Der Comiczeichner zeigt seine Graphic Novel, die ins Schwedische, Französische und Niederländische übersetzt worden ist. Die markanten schwarz-weißen Zeichnungen hat er digital angefertigt, teils sind die Szenen realistisch, teils zu Traumbildern verzerrt. Mit seiner "Danskertrilogi" hat Halfdan Pisket in Dänemark mehrere Preise gewonnen. Im Januar wurde er auch in Frankreich ausgezeichnet, mit dem Preis für die beste Serie beim Festival International de la Bande Dessinée in Angoulême, das als wichtigstes Comicfestival Europas gilt. Das hat sein Vater kurz vor seinem Tod noch mitbekommen.
Einwanderungsdebatte: "So extrem, ich habe keine Lust, mitzudiskutieren"
Sein Vater habe schon vorher gefunden, dass sein Sohn der tüchtigste Zeichner der Welt sei, erzählt Halfdan. Und sich gefreut, dass andere diese Meinung teilten. Halfdan hat für seine Geschichte auch andere Migranten interviewt. Die Namen seiner Hauptfiguren hat er geändert und betont, sie seien der Realität nur nachempfunden. Bei seinem Vater hätten die Bücher dennoch viel bewirkt, sagt er:
"Sie haben sein Selbstbewusstsein verändert. Und auch die Art, wie er über sein Leben gesprochen hat."

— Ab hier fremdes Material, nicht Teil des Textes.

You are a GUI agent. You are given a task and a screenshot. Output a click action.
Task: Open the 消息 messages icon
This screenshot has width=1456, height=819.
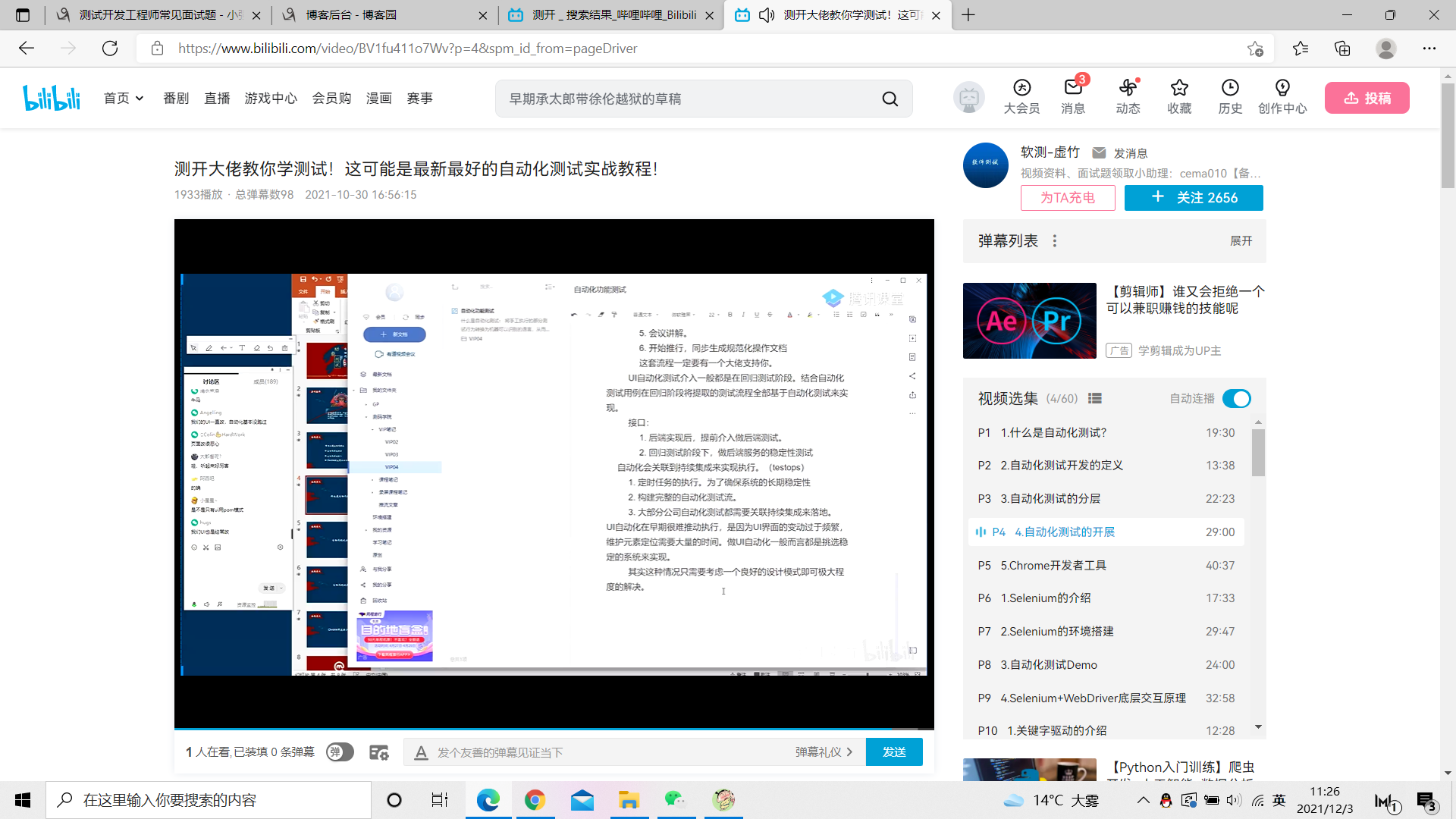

Ob die Integration in Dänemark gut oder schlecht läuft? Diese Frage findet Halfdan Pisket am Beispiel seines Vaters nur schwer zu beantworten.
"Das ist eine ziemlich zweischneidige Sache. Mein Vater hat die dänische Staatsbürgerschaft bekommen. Er war hier 40 Jahre, hat mehrfach im Gefängnis gesessen, eine dänische Rente erhalten. Das zeigt, dass wir ein sehr tolerantes System haben. Andererseits ist die Einwanderungsdebatte in Dänemark jetzt so extrem, dass ich keine Lust habe, mitzudiskutieren."
Eine Sache habe er im Gespräch mit seinem Vater und anderen Einwanderern gelernt, sagt der junge Künstler. Auch die Menschen am Rand der Gesellschaft hofften und träumten mehr oder weniger von den gleichen Dingen: von Sicherheit und davon, eine Familie zu haben und nicht alleine zu sein.